**HOW TO COMPLETE THIS TASK**
From the line that contains "The image size" to the final line below, both included, print each line exactly and skip the pictures.

☆ ☆ ☆ ☆ ☆

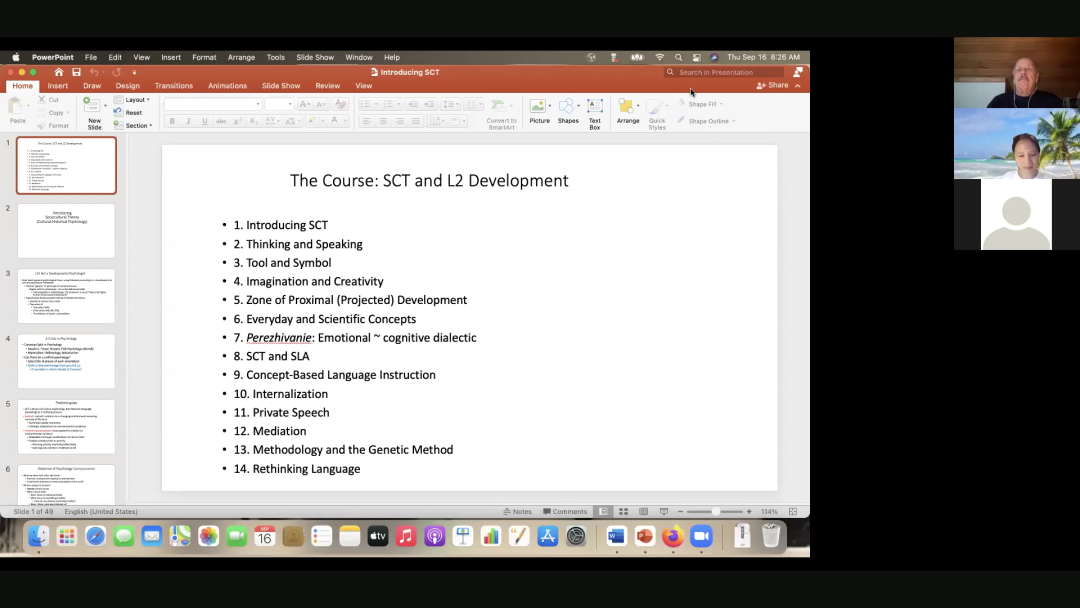Switch to Slide Sorter view
This screenshot has width=1080, height=608.
(x=623, y=512)
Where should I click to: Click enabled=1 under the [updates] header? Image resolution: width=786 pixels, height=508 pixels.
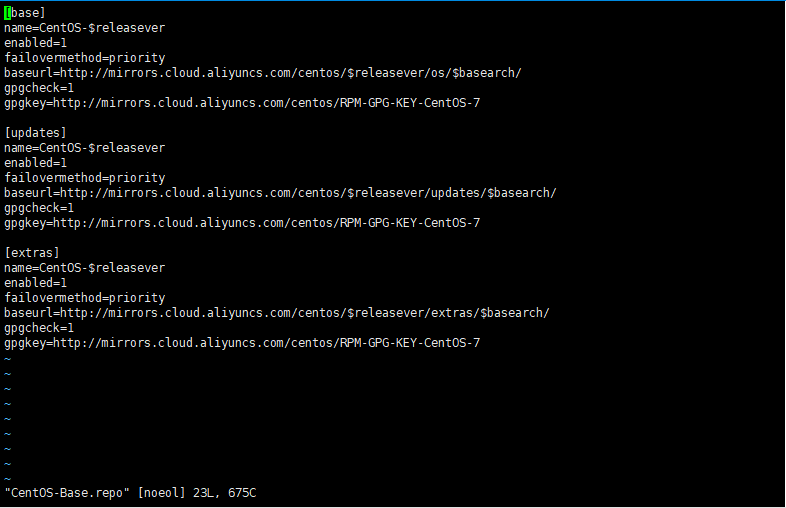pos(35,163)
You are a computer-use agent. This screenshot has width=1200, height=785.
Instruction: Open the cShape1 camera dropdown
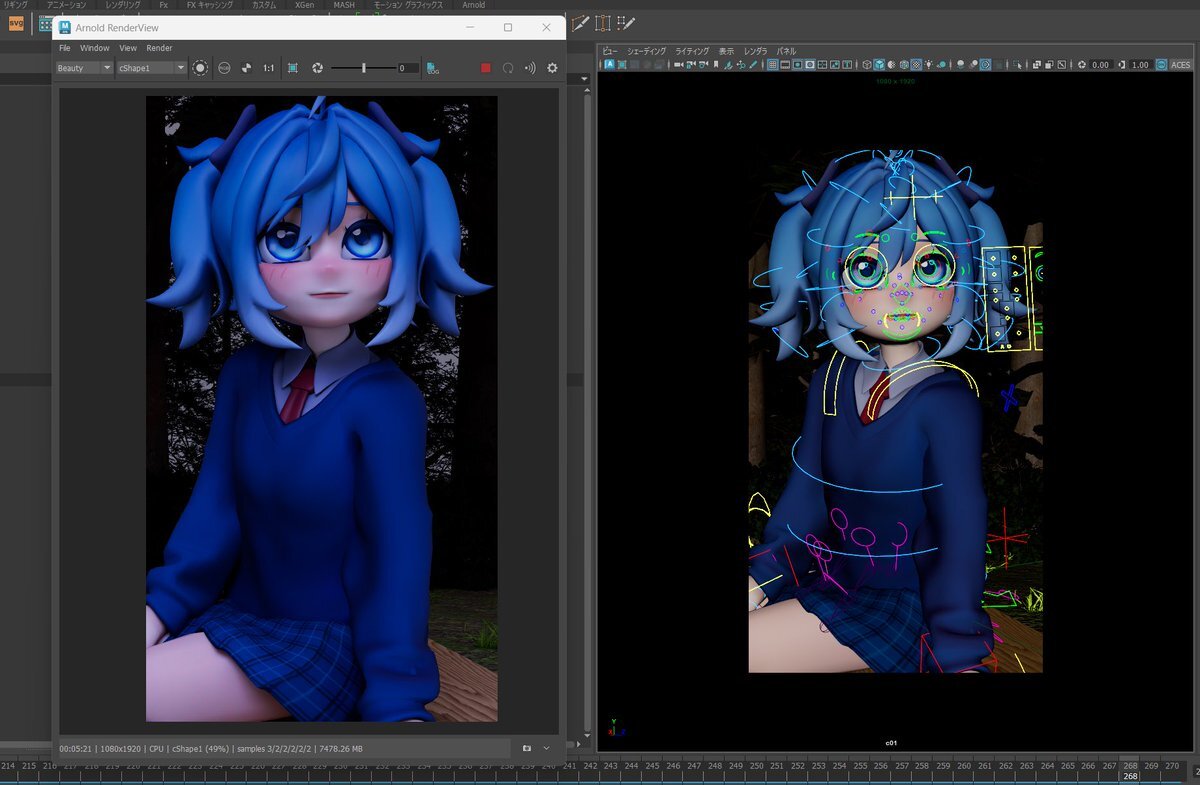pos(152,68)
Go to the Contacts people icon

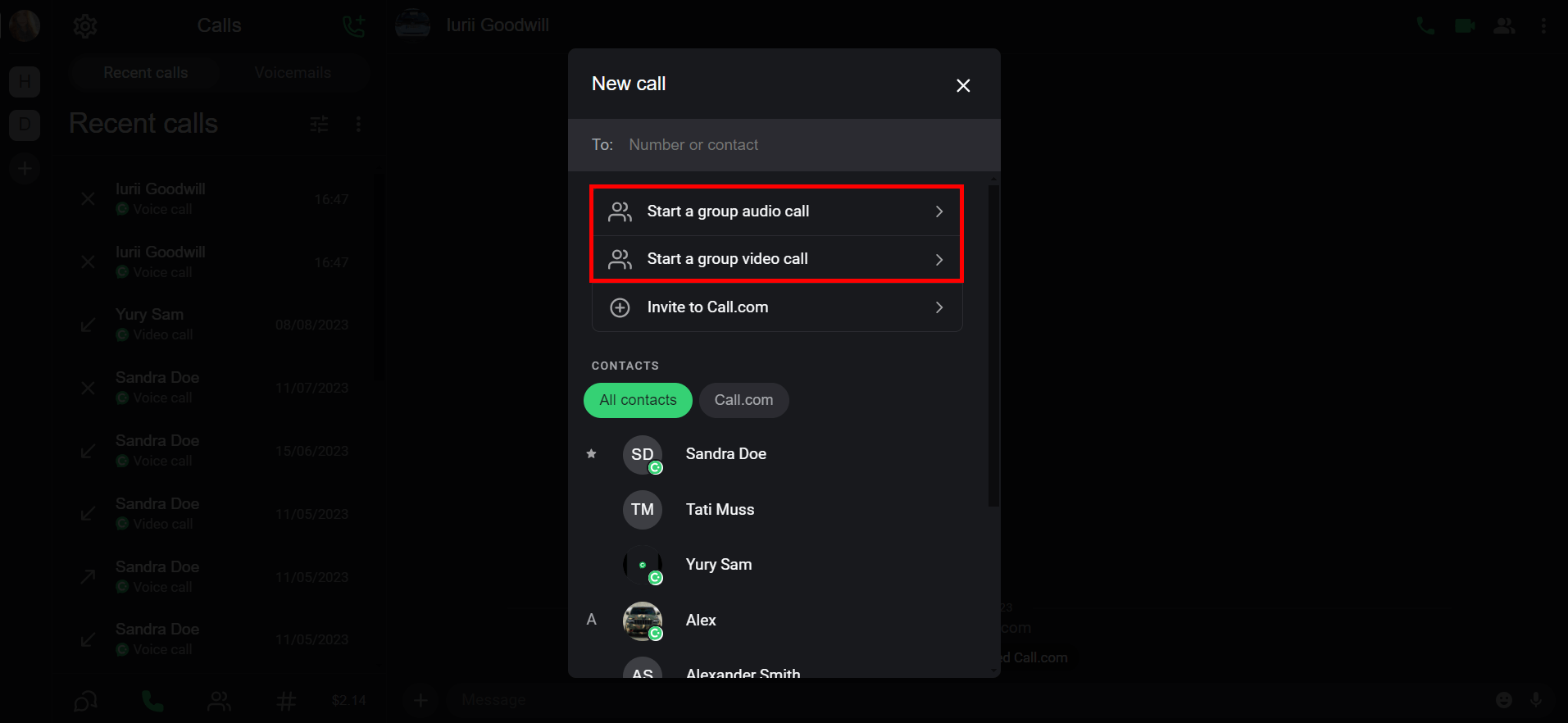[219, 701]
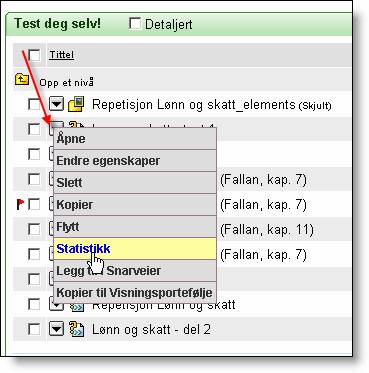369x373 pixels.
Task: Click the test icon beside Repetisjon Lønn og skatt
Action: [77, 307]
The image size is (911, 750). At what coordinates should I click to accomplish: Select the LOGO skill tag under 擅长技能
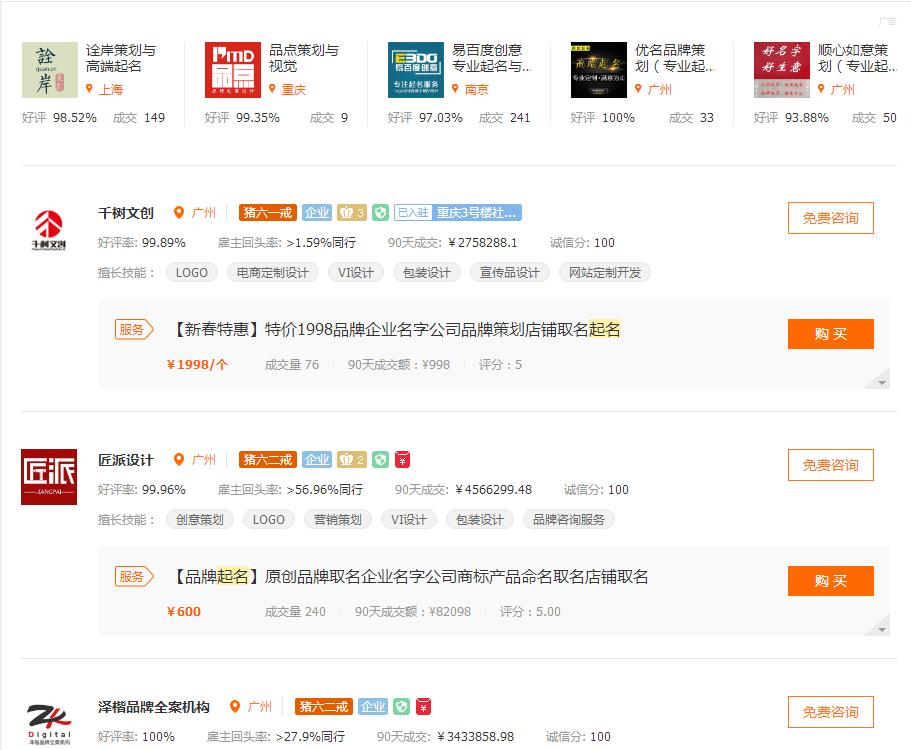pyautogui.click(x=191, y=271)
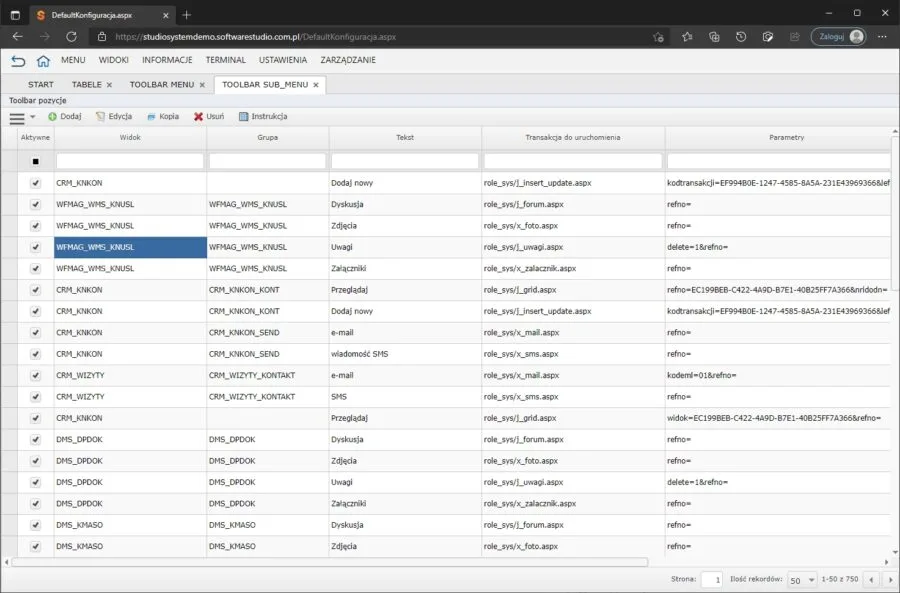Open the home icon in app header

click(x=43, y=60)
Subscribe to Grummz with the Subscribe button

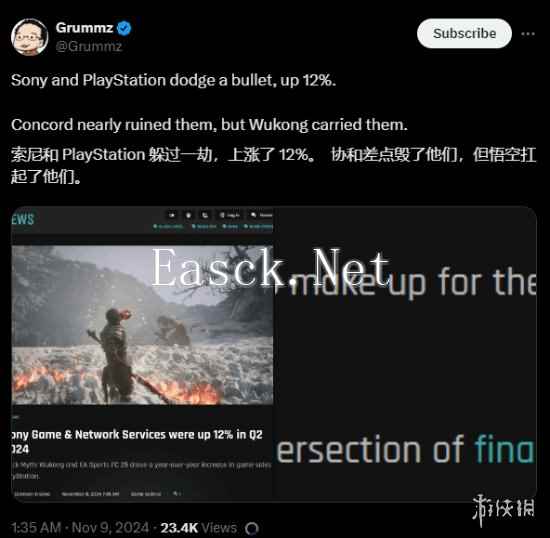tap(464, 34)
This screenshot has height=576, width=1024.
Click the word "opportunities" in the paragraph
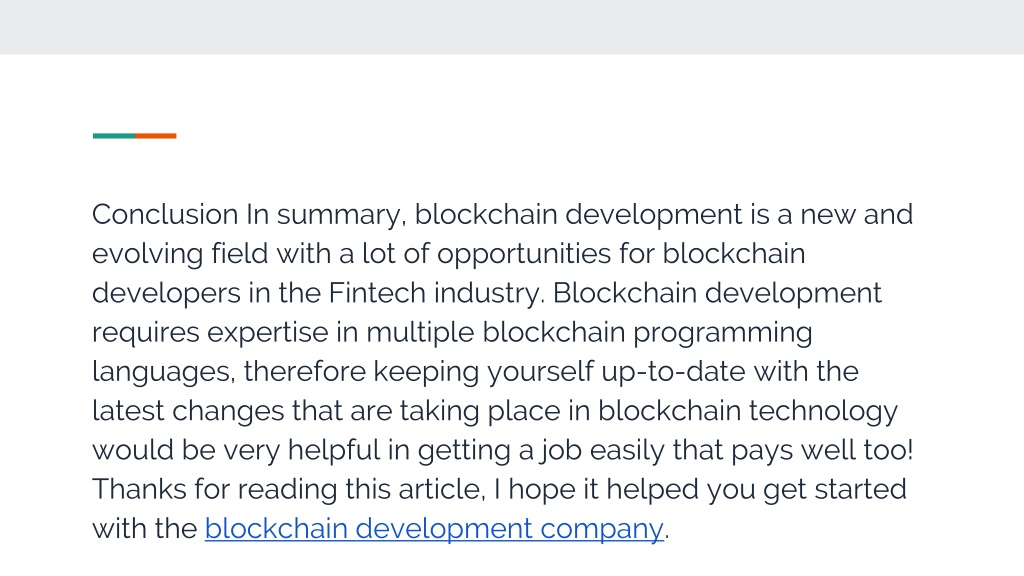[524, 255]
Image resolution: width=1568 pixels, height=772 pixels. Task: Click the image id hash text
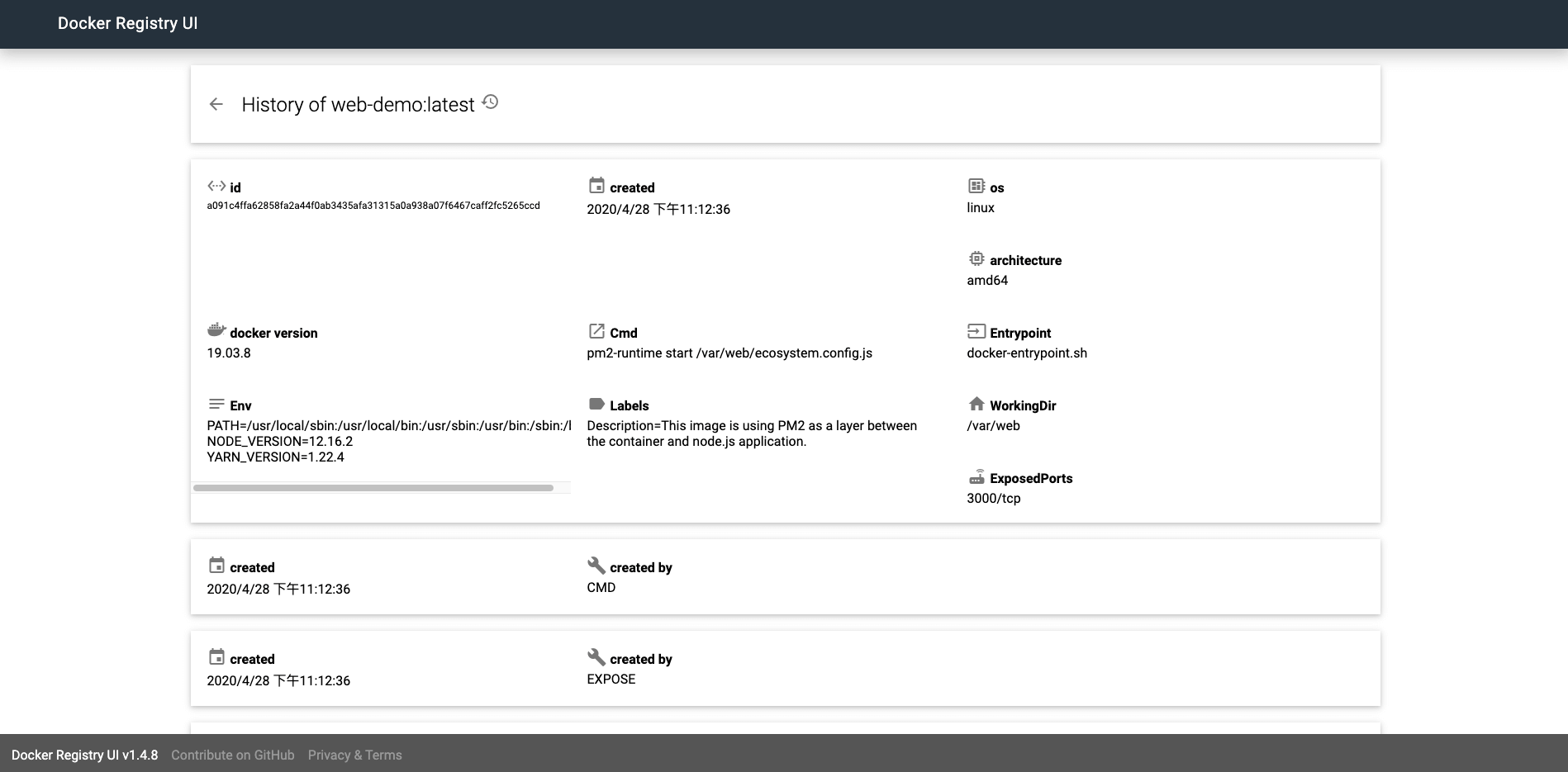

☆ ☆ ☆ ☆ ☆

**RESPONSE**
The image size is (911, 750). At what coordinates should I click to accomplish: Select the LOGO skill tag under 擅长技能
pyautogui.click(x=191, y=271)
Open the home icon in app header

click(x=43, y=60)
Subscribe to Grummz with the Subscribe button

tap(464, 34)
This screenshot has height=576, width=1024.
Click the word "opportunities" in the paragraph
[524, 255]
Image resolution: width=1568 pixels, height=772 pixels. Task: Click the image id hash text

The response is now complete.